There was a moment’s silence, and then Jack took his hand away and went to pour himself a drink. ‘Is the situation salvageable? What do you mean to do?’

‘I suppose I must demonstrate a higher standard of character,’ Charles said with a wry twist of a grin.

‘Higher than what?’ Jack laughed suddenly and the tension in the room became a little more bearable. ‘That wasn’t really you climbing out of the old jade’s window?’

‘Good Lord, no! I’m willing to sacrifice a good deal in the name of politics, but that’s taking the matter too far. In any case, I believe she only flirts with us young bucks to stir her husband up, to get his attention off the quarter of a million military men set adrift with no pensions and back on her. But she’s evidently gone too far this time.’

Charles scrubbed a hand across his brow while he thought. ‘Still, I have to admit this was a master stroke. Whoever is behind this is clever. They’ve negated months of work, and done it by painting me with my own brush. All with no hint of his own identity or agenda.’

‘Someone doesn’t like the influence you’ve begun to gain. How do we track the whoreson down?’

‘First I’m going to find the baseborn idiot who wrote that piece for the Oracle. Whether he wants to or not, he’s going to tell me who his sources are. But it’s not going to be enough to find out which coward is behind this. The damage is done.’ He moved back to the window and gazed out at the gathering intensity of the storm. ‘I’m going to have to give them all something better to talk about.’

Jack nearly choked on his drink. ‘Better than sex and scandal? There isn’t anything the ton loves better.’

‘Oh, yes, there is, little brother.’

‘What?’ Jack demanded as an enormous branch of lightning split the sky.

Into the brief moment of calm, Charles spoke. ‘Marriage.’

His brother’s jaw dropped. Thunder broke open in the heavens. The house shuddered.

‘Marriage? To whom?’ Jack managed to ask.

‘To the most priggish lady you can drag up from the muck of the ton, I should imagine.’ Charles shrugged. ‘It seems clear that the only way I will ever live down the excesses of my past is to secure the dullness of my future. I don’t know, draw up a list. Only the primmest and most proper to be considered. I’ll marry the one at the top.’

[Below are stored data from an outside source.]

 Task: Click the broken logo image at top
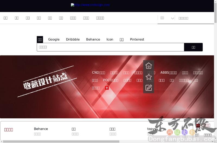point(90,5)
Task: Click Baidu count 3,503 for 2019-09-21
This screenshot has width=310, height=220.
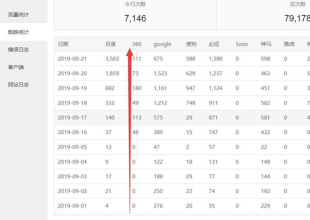Action: pos(112,59)
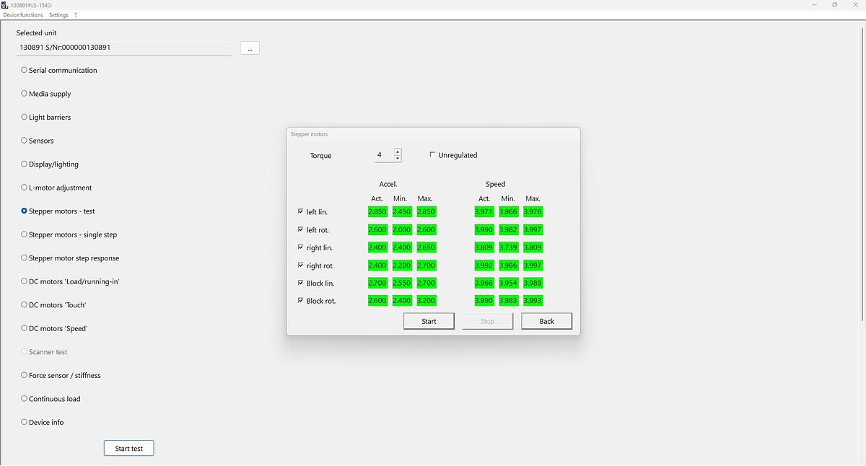The width and height of the screenshot is (866, 466).
Task: Uncheck the left lin. motor checkbox
Action: coord(301,211)
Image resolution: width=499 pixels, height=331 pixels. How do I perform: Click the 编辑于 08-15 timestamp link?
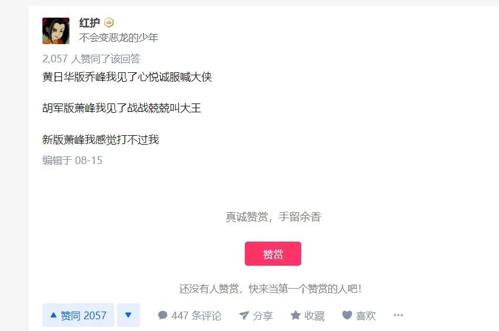72,161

Thunder throbbed through the house once more. The windows shook in their frames. Behind them their father’s portrait rattled off its moorings, crashed into the mantel, and flipped face down in front of the fire.

Chapter Two

Her step light, her portfolio swinging and her maid scurrying to keep up, Sophie Westby strode through Cheapside. A gusting wind swept past in brisk imitation of the traffic in the streets, whipping her skirts and challenging the knot holding her bonnet. Sophie raised her chin, breathed deep of the pungent air and grinned in delight. London might be dirty, occasionally rank, and surprisingly lacking in colour, but it was also a huge, bubbling cauldron of life.

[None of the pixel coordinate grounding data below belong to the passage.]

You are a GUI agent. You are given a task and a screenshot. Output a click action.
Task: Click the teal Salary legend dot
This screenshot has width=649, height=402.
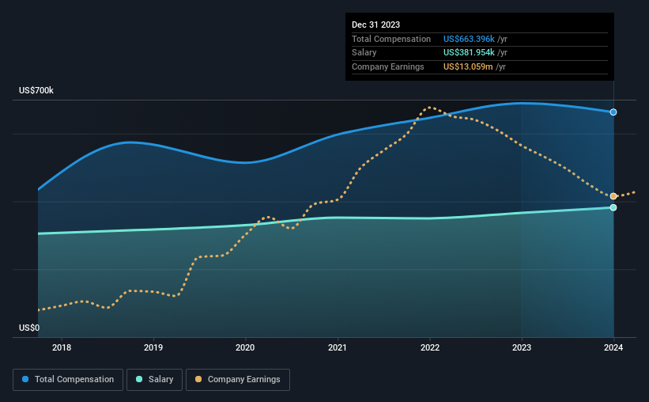click(139, 379)
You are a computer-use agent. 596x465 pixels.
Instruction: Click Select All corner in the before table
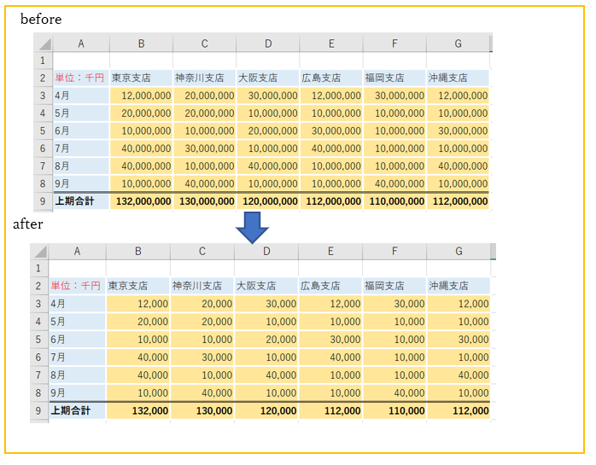click(43, 44)
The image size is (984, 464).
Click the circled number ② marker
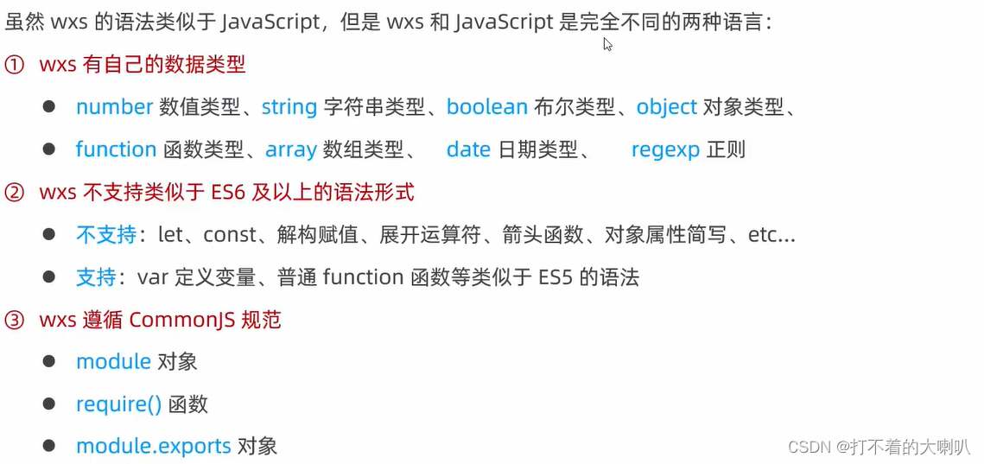click(x=14, y=193)
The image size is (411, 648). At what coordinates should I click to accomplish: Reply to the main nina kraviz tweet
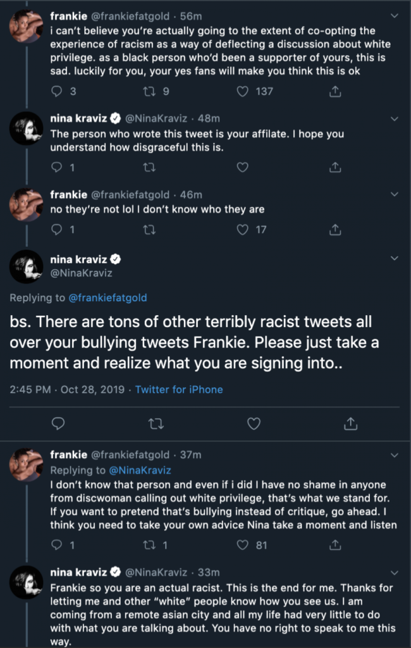[x=58, y=423]
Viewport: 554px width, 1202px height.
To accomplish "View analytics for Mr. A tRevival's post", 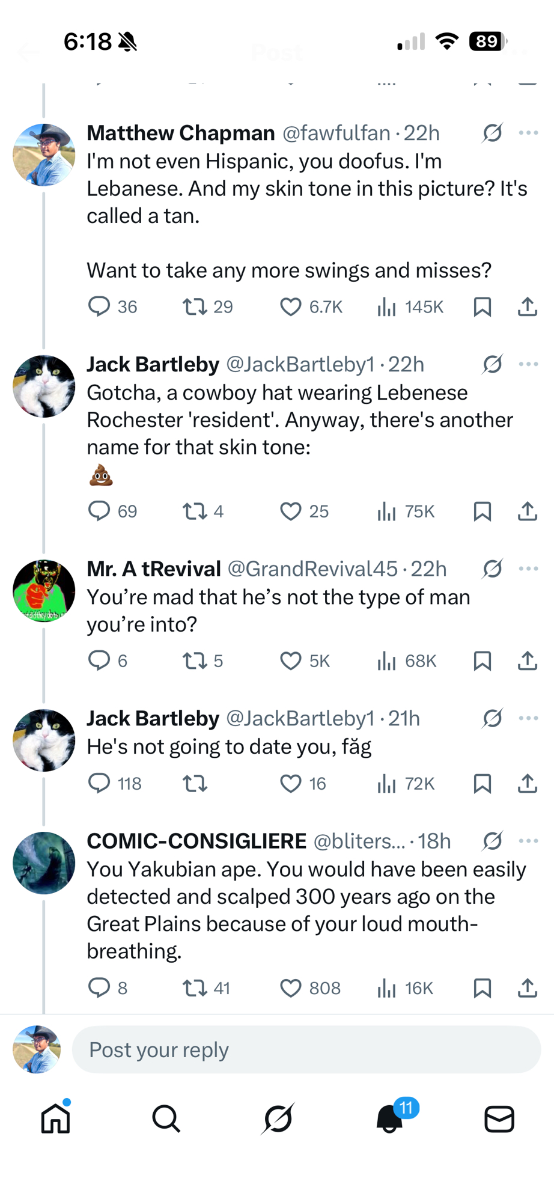I will pyautogui.click(x=387, y=661).
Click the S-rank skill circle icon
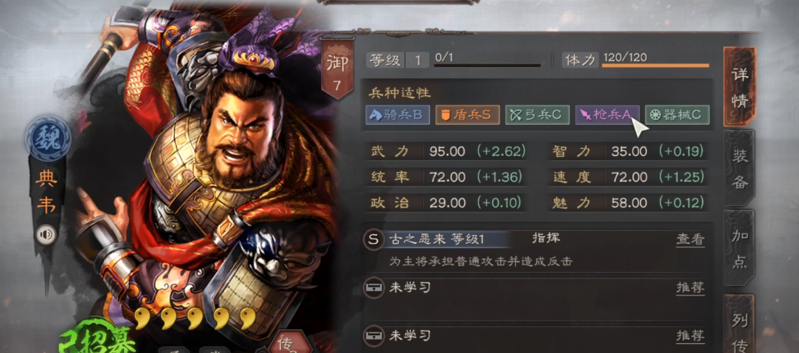The image size is (799, 353). [x=373, y=239]
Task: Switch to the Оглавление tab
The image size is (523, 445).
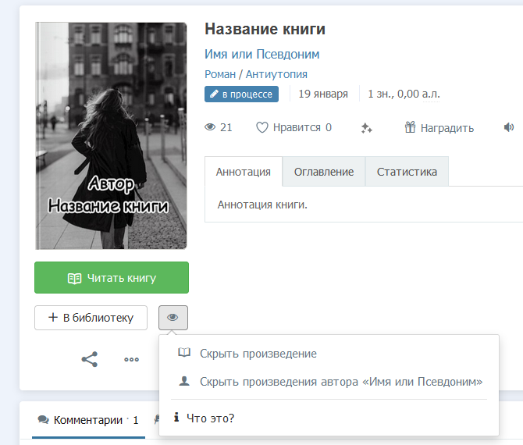Action: coord(323,172)
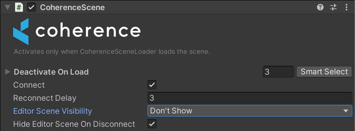Expand the Deactivate On Load list
Viewport: 355px width, 131px height.
(x=8, y=72)
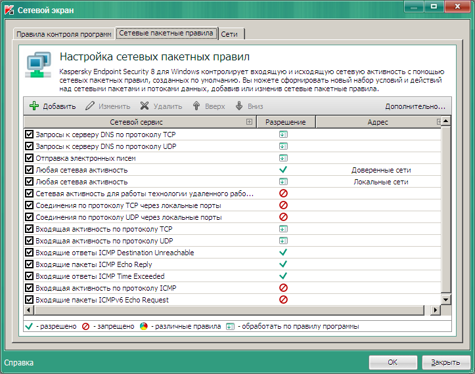Click the vertical scrollbar down arrow
Screen dimensions: 475x374
(x=446, y=300)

After years of quiet country living and near isolation, Sophie’s own life was suddenly beginning to simmer. Furniture design had long been her passion, and in an effort to ease her dearest friend Emily Lowder’s unusually long and difficult confinement, she had indulged them both with an extensive nursery project. It had been a smashing success. They’d had such fun and Emily had been so enchanted with the result, she had quickly swept Sophie up into a redesign of her dark and cluttered drawing rooms. The new suite had been unveiled at little Edward Lowder’s birthday celebration and, to Sophie’s chagrin, the room had nearly eclipsed the cherubic infant.

The grandest lady of the neighborhood, Viscountess Dayle, had been most impressed. Lady Dayle had run an assessing eye over both the new room and its designer, and in a bewilderingly sudden turn of events, she had them all established in town for the Season and for a large, mysterious design project.

Almost before Sophie could catch her breath, she found herself out of Blackford Chase, ensconced in the Lowders’ London home, and finally encouraged to pursue her design work. The result was one ecstatic young lady.

A young lady who perhaps should not have left her coach behind, stuck in the snarl of vehicles blocked by an overturned coal cart. Against her maid’s protests Sophie had climbed down, left instructions with the driver and set off on foot. And she could not bring herself to regret the decision. Walking was so much more intimate. She felt a part of the city rather than a bystander.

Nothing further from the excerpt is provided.